Actionable Mitigations for Immediate Defense
1. Patch Aggressively and Automatically
- For Chromium browsers: Use Windows Update for Edge, or configure Chrome’s extension policy to install updates silently. Force restart browsers if necessary through scheduled tasks.
- For Arista EOS: Leverage Arista’s CloudVision or Ansible playbooks to mass-update switches. Test in a lab first; many EOS patches require a reboot.
- For Cisco SD-WAN Manager: Schedule a maintenance window and follow Cisco’s upgrade guide. Ensure all managed vEdge/cEdge routers are also updated if required.
2. Limit Exposure of Management Interfaces
- Put all network device management interfaces (Arista, Cisco, etc.) on a dedicated out-of-band network with no direct internet access. Require VPN and MFA for administrative access.
- Do not expose SD-WAN Manager’s web UI to the internet. If remote management is essential, use an Azure Bastion, AWS Systems Manager Sessions Manager, or a similar cloud jump service.
3. Strengthen Browser Isolation
- Deploy Microsoft Defender Application Guard (for Edge) or third-party remote browser isolation solutions. Hardware-based isolation makes it exponentially harder for a V8 exploit to break out.
- Enforce SmartScreen and use Windows Defender Exploit Guard to block known exploit techniques like heap spraying and code injection.
4. Monitor for Indicators of Compromise
- Review DNS and firewall logs for unexpected tunnel termination to external IPs (Arista exploit).
- Use endpoint detection and response (EDR) on Windows hosts to spot abnormal browser child processes—for example, cmd.exe or powershell.exe spawned by msedge.exe.
- Check SD-WAN Manager audit logs for unauthorized configuration changes or new local user accounts.
5. Subscribe to CISA’s KEV and Automate Alerts
CISA provides the KEV catalog as a machine-readable JSON feed. Integrate it into your SIEM or vulnerability management platform to get immediate notifications when flaws reach this status. Pair it with your asset inventory so you can instantly see which of your systems are affected.
The Clock Is Ticking
BOD 22-01 typically gives federal agencies three weeks to remediate KEV entries, but the smart security teams move within 48 hours. The exploits for these three CVEs are already circulating; any delay increases the chance that your organization becomes the next headline. While June 9, 2026 may seem far off to readers of today’s calendar, the lesson is timeless: treat every KEV addition as a fire alarm for your infrastructure.

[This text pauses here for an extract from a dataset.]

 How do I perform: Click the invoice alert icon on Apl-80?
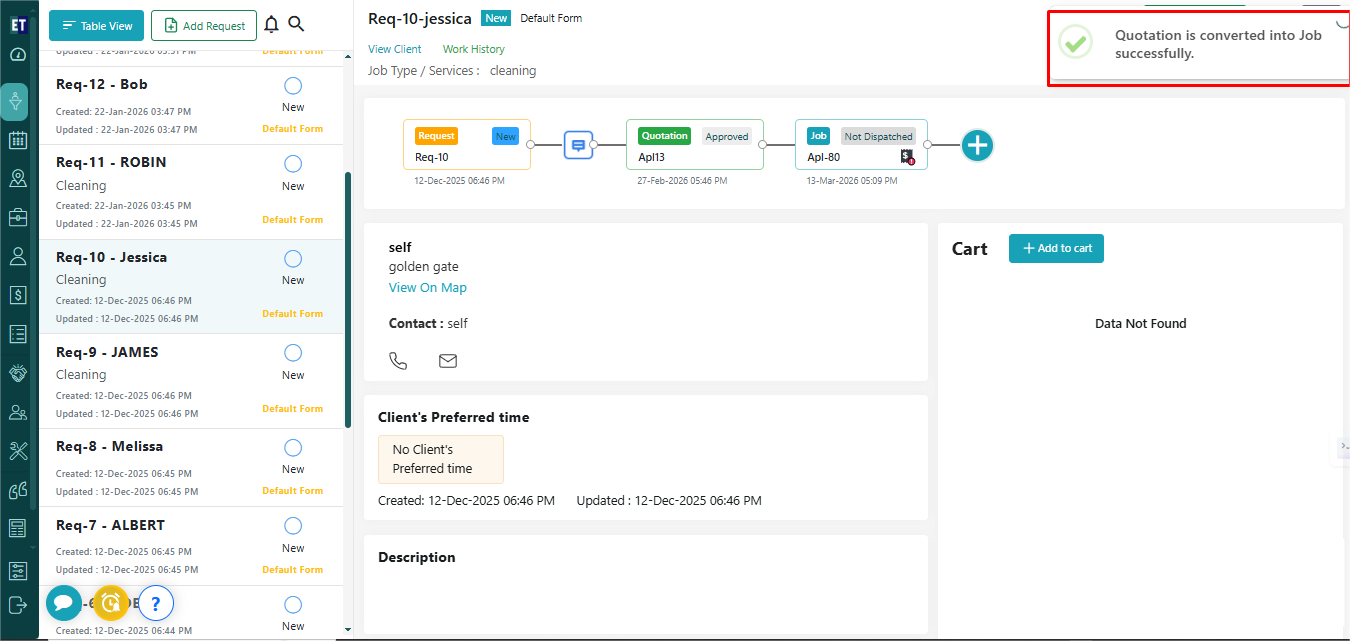(x=907, y=156)
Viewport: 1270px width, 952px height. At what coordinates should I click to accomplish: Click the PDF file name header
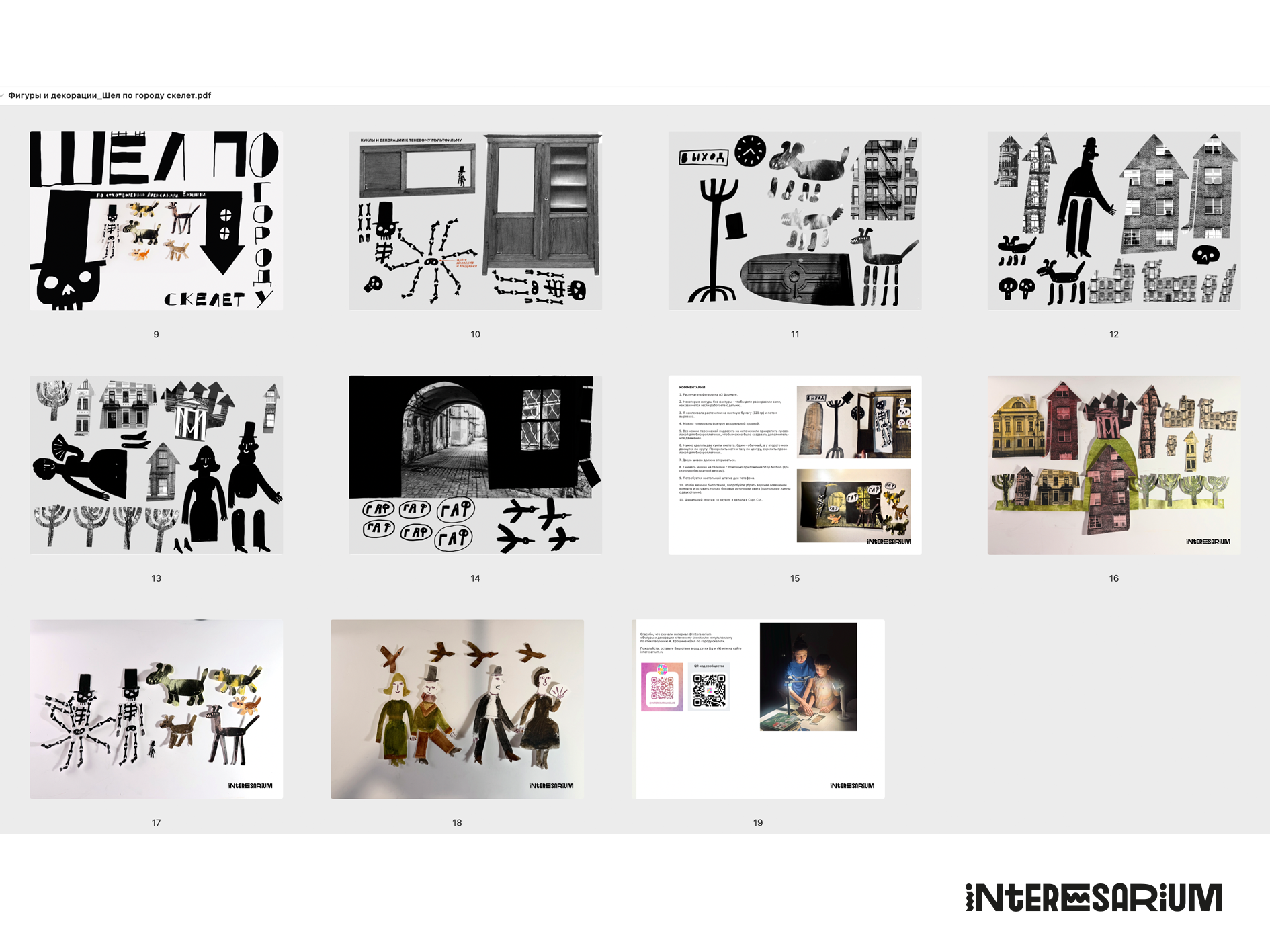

Windows administrators have a challenging job juggling Microsoft’s own Patch Tuesday updates, but they cannot afford to ignore vulnerabilities in the broader ecosystem that their users and networks depend on. Whether it’s the browser on every desktop, the switch in every rack, or the SD-WAN linking every branch, these technologies form a single attack surface. Lock it down now.